SINOPSIS MAHAPUTRA 474 (24 Agustus 2015)
Di kerajaan Udaipur, Pratap menemui ibunya dan memohon restu pada ibunya sambil memegang kaki ibunya yang saat itu sedang berzikir diatas tempat tidurnya sambil memejamkan matanya, begitu Pratap menyentuh kaki ibunya, Ratu Jaiwanta segera membuka matanya dan tersenyum “Ibu, aku tidak akan pergi ke medan perang manapun, ini adalah sebuah situasi yang besar, ini adalah harapan terakhir kita untuk menyatukan Rajputana, namun ironisnya aku harus bertarung melawan sekutuku sendiri untuk membawa mereka bersama sama” ujar Pratap “Pratap, hal ini juga terjadi sejak di cerita Mahabharata, apa yang kamu lakukan itu benar, tujuanmu juga benar, dengan hanya melihat Chandrasen yang menjadi lawanmu maka ibu yakin kamu akan berhasil” ujar Ratu Jaiwanta, kemudian Ratu Jaiwanta turun dari tempat tidurnya dan mengambil piring aarti lalu menghampiri Pratap dan segera memberikan tilak dan aarti untuknya, sebelum meninggalkan kamar ibunya, sekilas Pratap melirik kearah patung Dewa Khrisna dan Radha kemudian berlalu dari sana.

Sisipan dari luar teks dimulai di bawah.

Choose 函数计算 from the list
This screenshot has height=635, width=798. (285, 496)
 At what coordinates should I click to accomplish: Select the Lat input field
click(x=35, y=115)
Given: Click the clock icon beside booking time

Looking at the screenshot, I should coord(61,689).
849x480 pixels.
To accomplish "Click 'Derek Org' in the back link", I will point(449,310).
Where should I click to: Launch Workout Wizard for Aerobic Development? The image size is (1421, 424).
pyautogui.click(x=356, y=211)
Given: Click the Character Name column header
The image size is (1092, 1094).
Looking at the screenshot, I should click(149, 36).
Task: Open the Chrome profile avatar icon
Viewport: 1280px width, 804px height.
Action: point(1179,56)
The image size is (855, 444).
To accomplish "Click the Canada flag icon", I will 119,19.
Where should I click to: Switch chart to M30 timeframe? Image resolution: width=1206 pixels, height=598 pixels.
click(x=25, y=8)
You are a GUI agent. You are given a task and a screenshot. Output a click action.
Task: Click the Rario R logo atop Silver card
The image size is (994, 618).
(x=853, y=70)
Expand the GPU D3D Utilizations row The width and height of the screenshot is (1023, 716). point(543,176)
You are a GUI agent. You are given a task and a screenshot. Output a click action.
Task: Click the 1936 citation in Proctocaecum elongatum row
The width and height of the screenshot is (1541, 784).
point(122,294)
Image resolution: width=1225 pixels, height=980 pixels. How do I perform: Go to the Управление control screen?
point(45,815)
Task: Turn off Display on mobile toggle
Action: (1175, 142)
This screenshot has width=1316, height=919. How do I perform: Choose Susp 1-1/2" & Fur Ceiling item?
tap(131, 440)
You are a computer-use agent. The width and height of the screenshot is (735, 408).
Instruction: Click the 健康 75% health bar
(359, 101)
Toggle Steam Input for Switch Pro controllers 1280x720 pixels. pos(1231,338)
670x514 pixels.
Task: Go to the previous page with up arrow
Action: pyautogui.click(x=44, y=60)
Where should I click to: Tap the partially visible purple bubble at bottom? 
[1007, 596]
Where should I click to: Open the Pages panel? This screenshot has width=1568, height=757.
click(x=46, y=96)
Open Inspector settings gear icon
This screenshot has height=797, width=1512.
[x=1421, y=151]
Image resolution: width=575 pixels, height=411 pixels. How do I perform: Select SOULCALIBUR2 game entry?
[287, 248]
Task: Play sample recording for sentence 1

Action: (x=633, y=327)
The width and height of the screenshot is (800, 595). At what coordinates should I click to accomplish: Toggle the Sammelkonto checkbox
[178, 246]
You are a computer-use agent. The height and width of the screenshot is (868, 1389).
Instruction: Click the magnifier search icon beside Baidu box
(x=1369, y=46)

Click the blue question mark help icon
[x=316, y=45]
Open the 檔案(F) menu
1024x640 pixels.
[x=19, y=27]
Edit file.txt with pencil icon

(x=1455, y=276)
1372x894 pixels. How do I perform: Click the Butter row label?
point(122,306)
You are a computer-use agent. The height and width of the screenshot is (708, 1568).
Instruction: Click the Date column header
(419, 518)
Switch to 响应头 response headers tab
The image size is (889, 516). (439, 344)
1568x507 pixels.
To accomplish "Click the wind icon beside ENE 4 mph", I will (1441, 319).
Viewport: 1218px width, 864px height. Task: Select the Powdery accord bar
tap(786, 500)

Di arena pertandingan, semua rakyat Udaipur telah berkumpul disana, begitu pula para petinggi kerajaan Mewar dan tamu tamu undangan, saat itu Ratu Durgawati duduk di sebelah Amar Singh “Maharani Durgawati, apakah anda membunuh seekor beruang dengan sekali hentakan ?” Ratu Durgawati langsung mengangguk “Dia akan membunuhku kalau aku tidak membunuhnya” ujar Ratu Durgawati, kemudian Amar Singh menceritakan hal hal yang positif tentang ayahnya, Pratap “Ayahku pasti akan menang !” ujar Amar dengan matanya yang berbinar terang, Ratu Durgawati juga memiliki keyakinan yang positif kalau Pratap bakal menang “Semua raja raja akan mendukung pangeran Pratap, jika dia bisa memenangkan kompetisi ini” tepat pada saat itu para Ratu mulai berdatangan, Ratu Bhatyani segera memberikan salam pada semua tamu undangan, diikuti oleh Ajabde, Ratu muda dan Chanayi “Selamat datang, ibu” ujar Jagmal yang saat itu masih dalam keadaan mabuk, Ratu Bhatyani merasa prihatin dengan kondisi anaknya “Jagmal, lebih baik kamu diam saja dan duduklah !” Jagmal tau diri kalau ibunya tidak suka tingkahnya, sementara itu Chanayi yang duduknya di dekat Rai Singh mencoba curi curi pandang ke arah Rai Singh, Ajabde yang saat itu duduk di belakang Chanayi mulai merasa curiga dengan tingkahnya.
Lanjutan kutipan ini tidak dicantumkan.